(Saved entries)
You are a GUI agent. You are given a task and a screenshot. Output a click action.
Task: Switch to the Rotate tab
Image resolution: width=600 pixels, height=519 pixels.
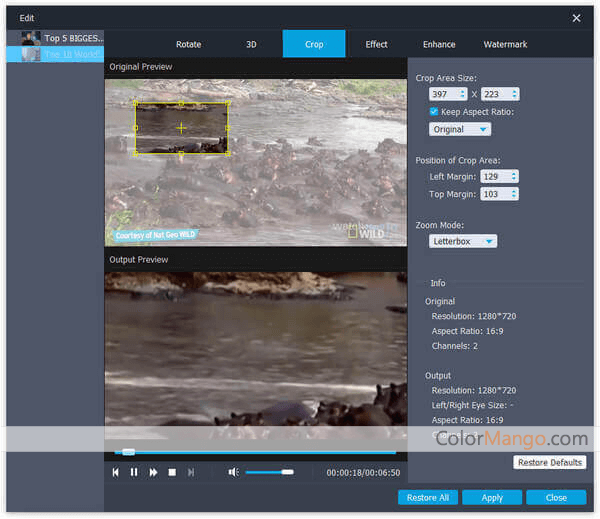[x=188, y=44]
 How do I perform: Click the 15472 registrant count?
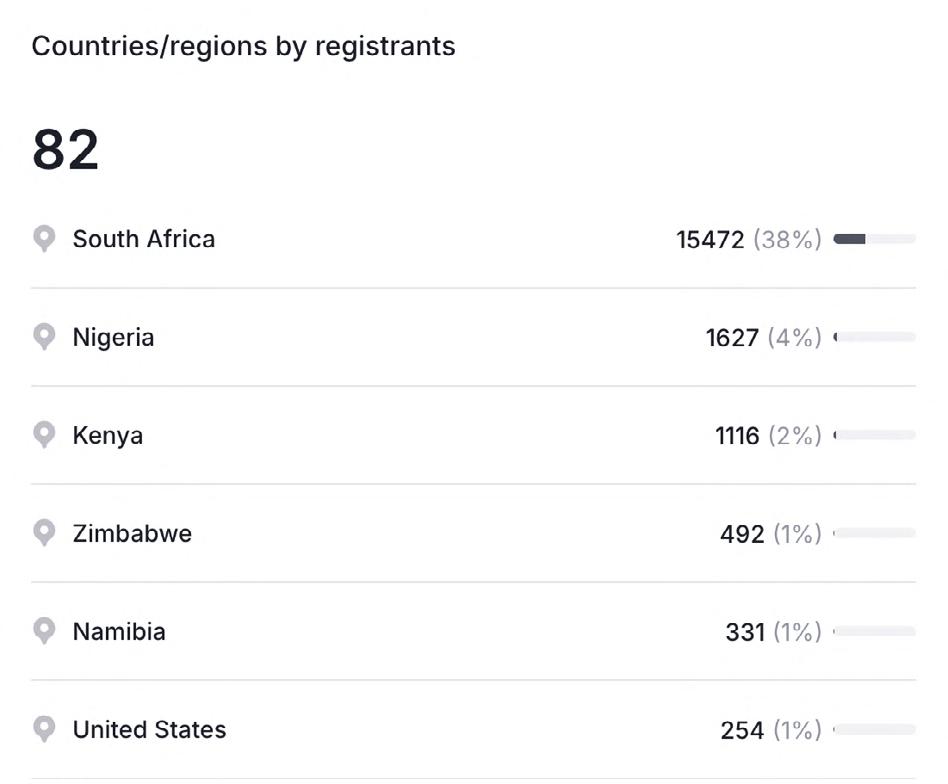[710, 239]
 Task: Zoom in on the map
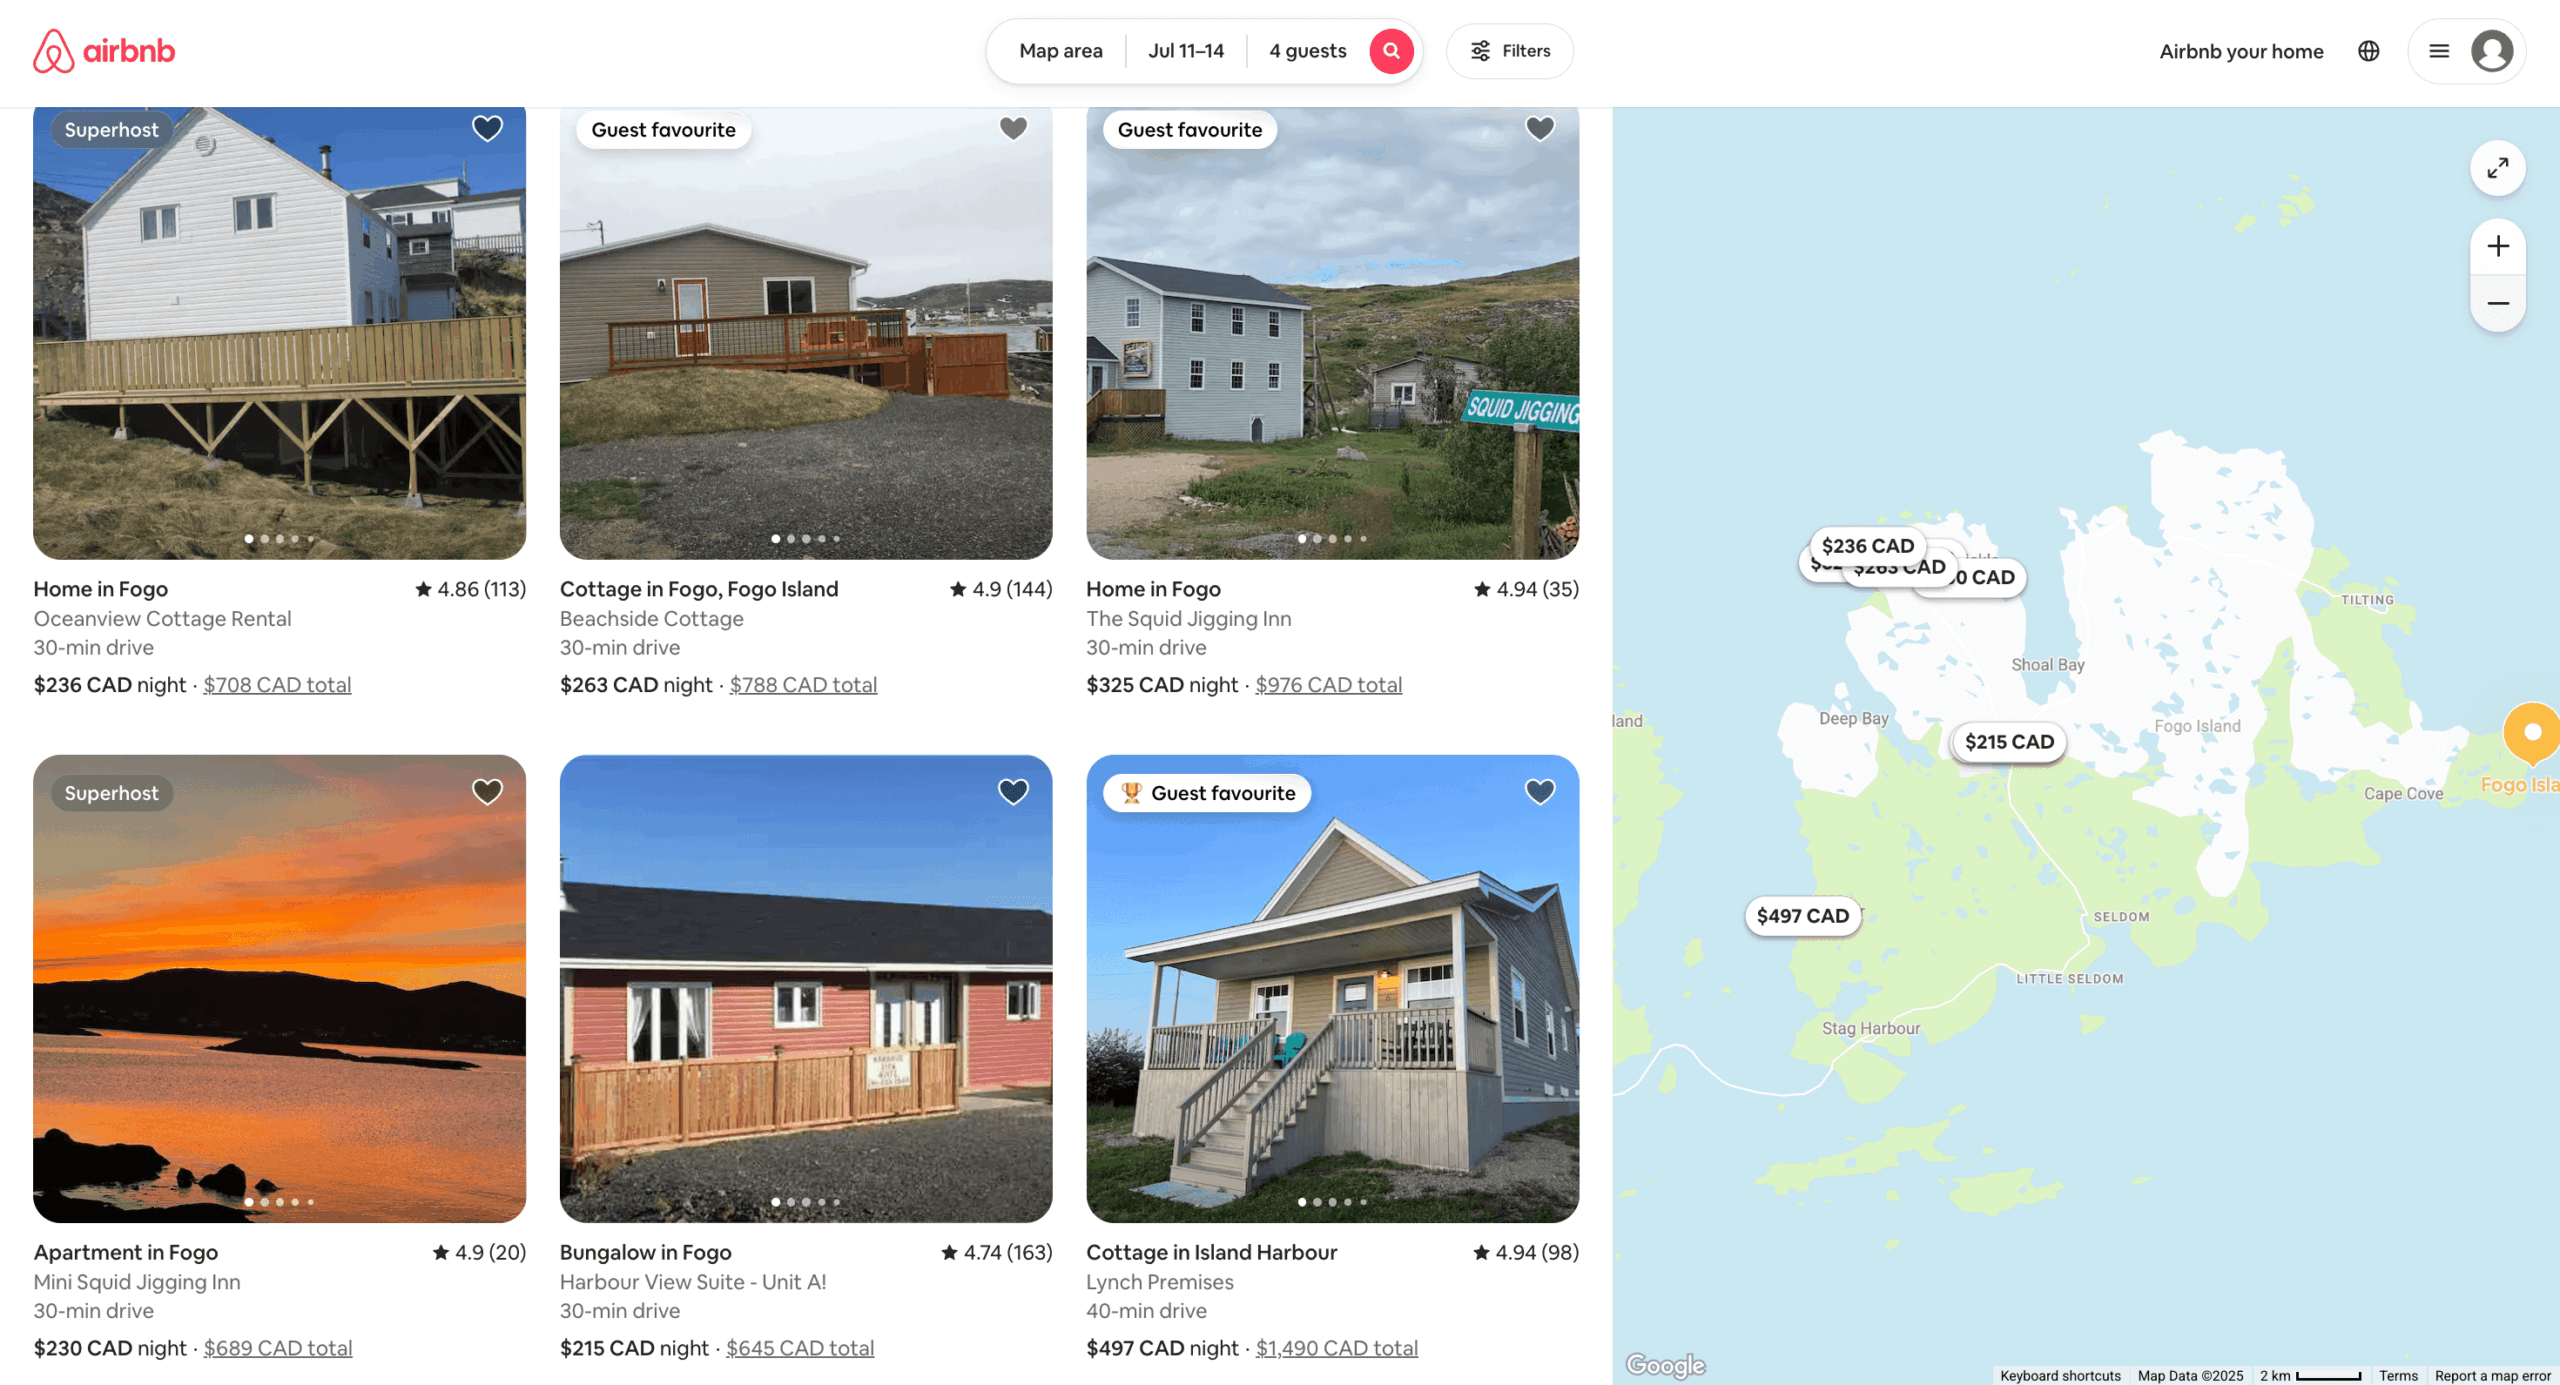[2497, 246]
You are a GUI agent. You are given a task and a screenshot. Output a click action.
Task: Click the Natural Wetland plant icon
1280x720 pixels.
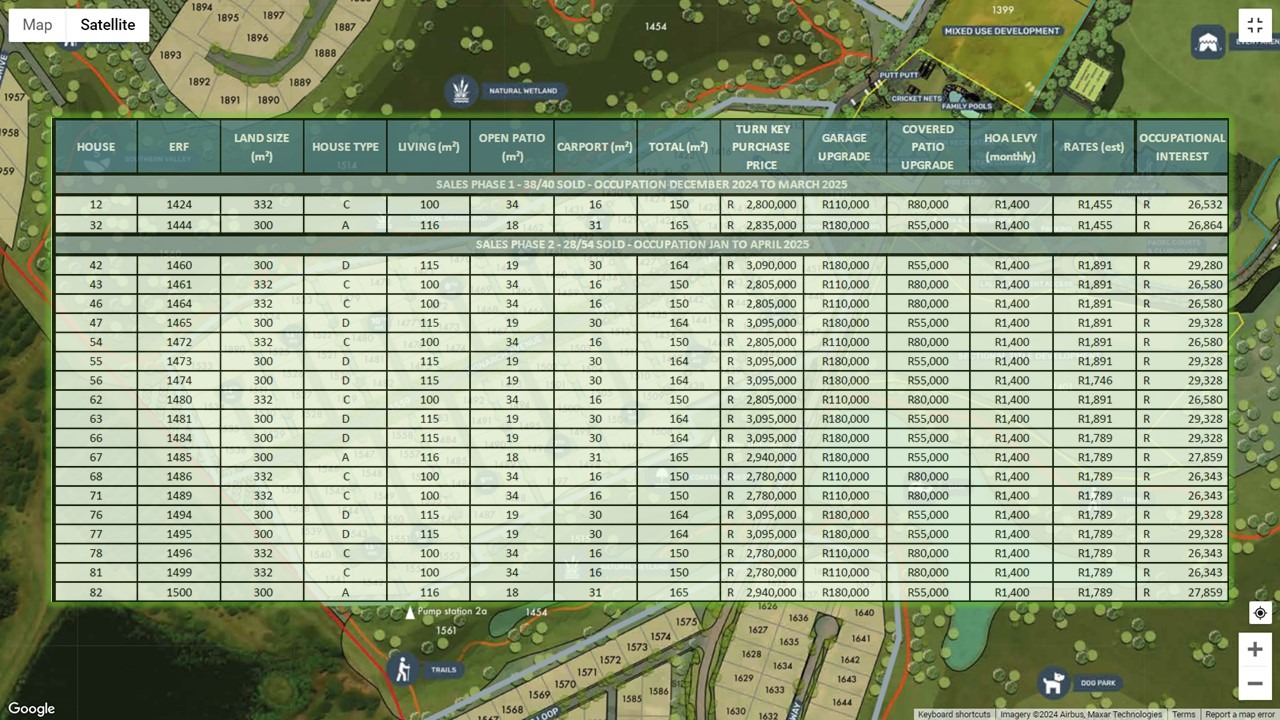click(x=461, y=90)
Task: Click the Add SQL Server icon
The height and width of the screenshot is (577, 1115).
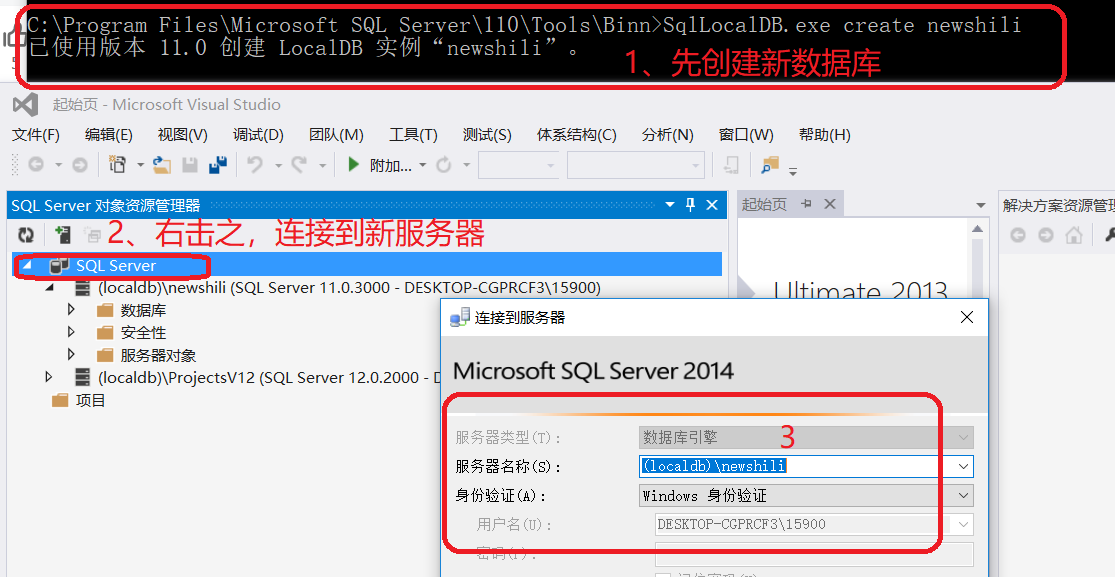Action: click(62, 235)
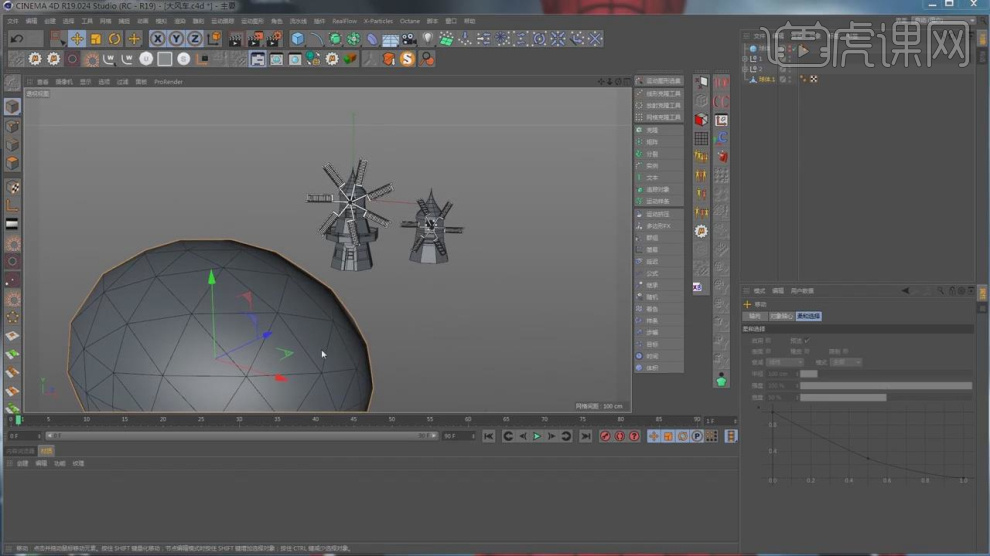Adjust the radius slider in soft selection
Image resolution: width=990 pixels, height=556 pixels.
(x=808, y=373)
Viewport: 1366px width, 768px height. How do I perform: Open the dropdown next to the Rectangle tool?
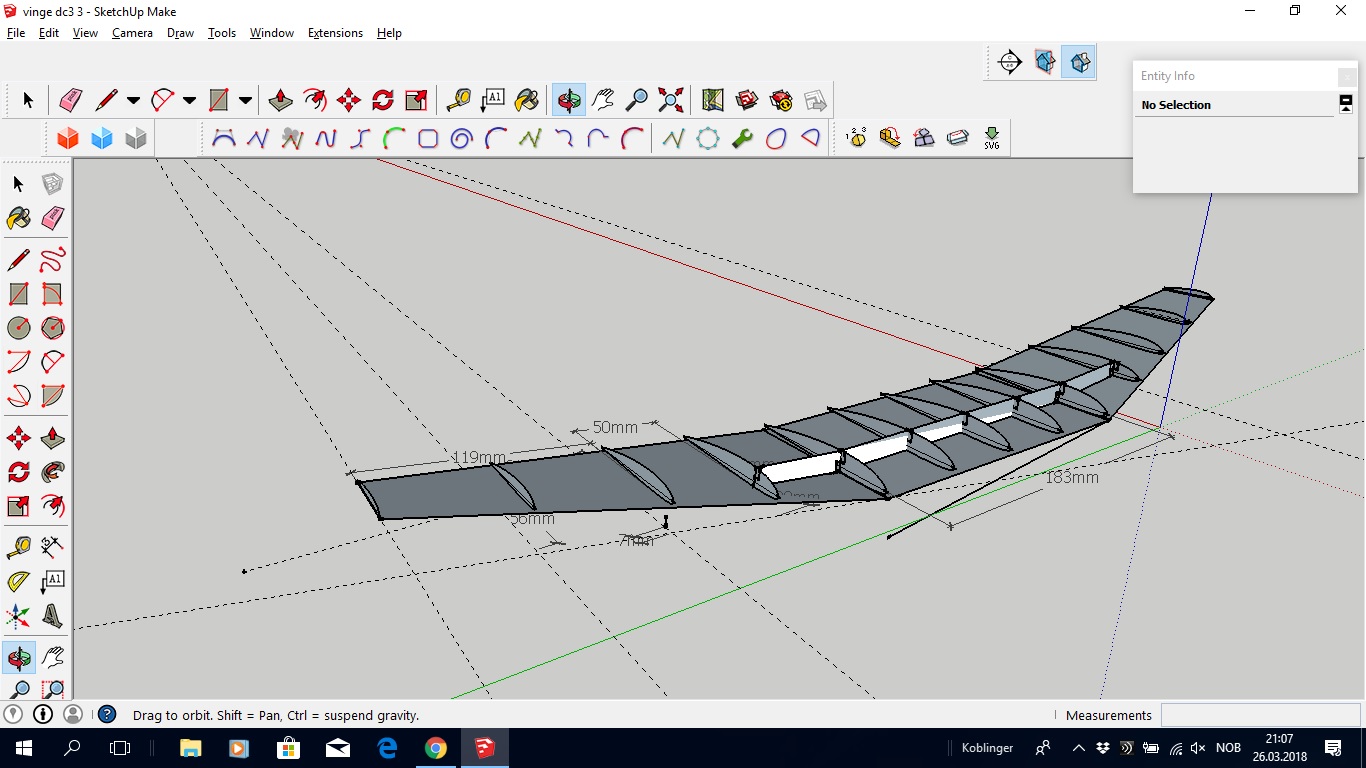tap(245, 100)
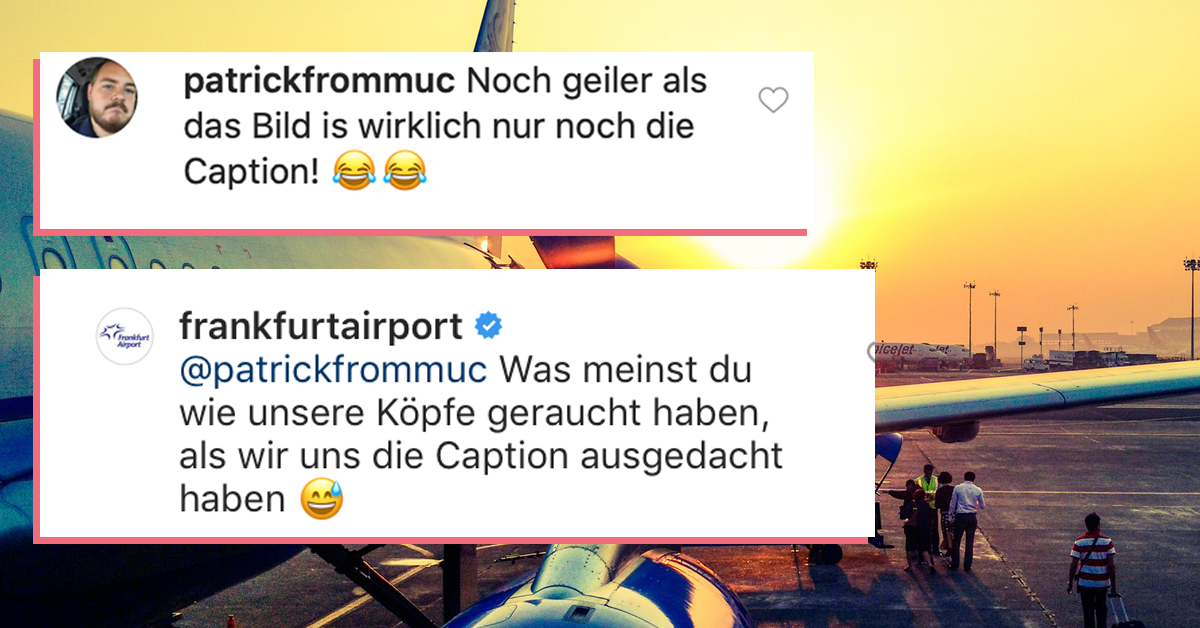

The problem: Needed here is a verbatim copy of the data from the first line through the line with "Task: Click the Add SQL Server icon", without pictures.

Output of the exercise:
You are a GUI agent. You are given a task and a screenshot. Output a click action.
Task: Switch to the Rotate tab
Image resolution: width=600 pixels, height=519 pixels.
[x=188, y=44]
 How do I perform: Click the 15472 registrant count?
[710, 239]
 Task: Zoom in on the map
[2497, 246]
You are a GUI agent. You are given a task and a screenshot. Output a click action.
Task: Click the Natural Wetland plant icon
1280x720 pixels.
click(x=461, y=90)
Task: Click the Add SQL Server icon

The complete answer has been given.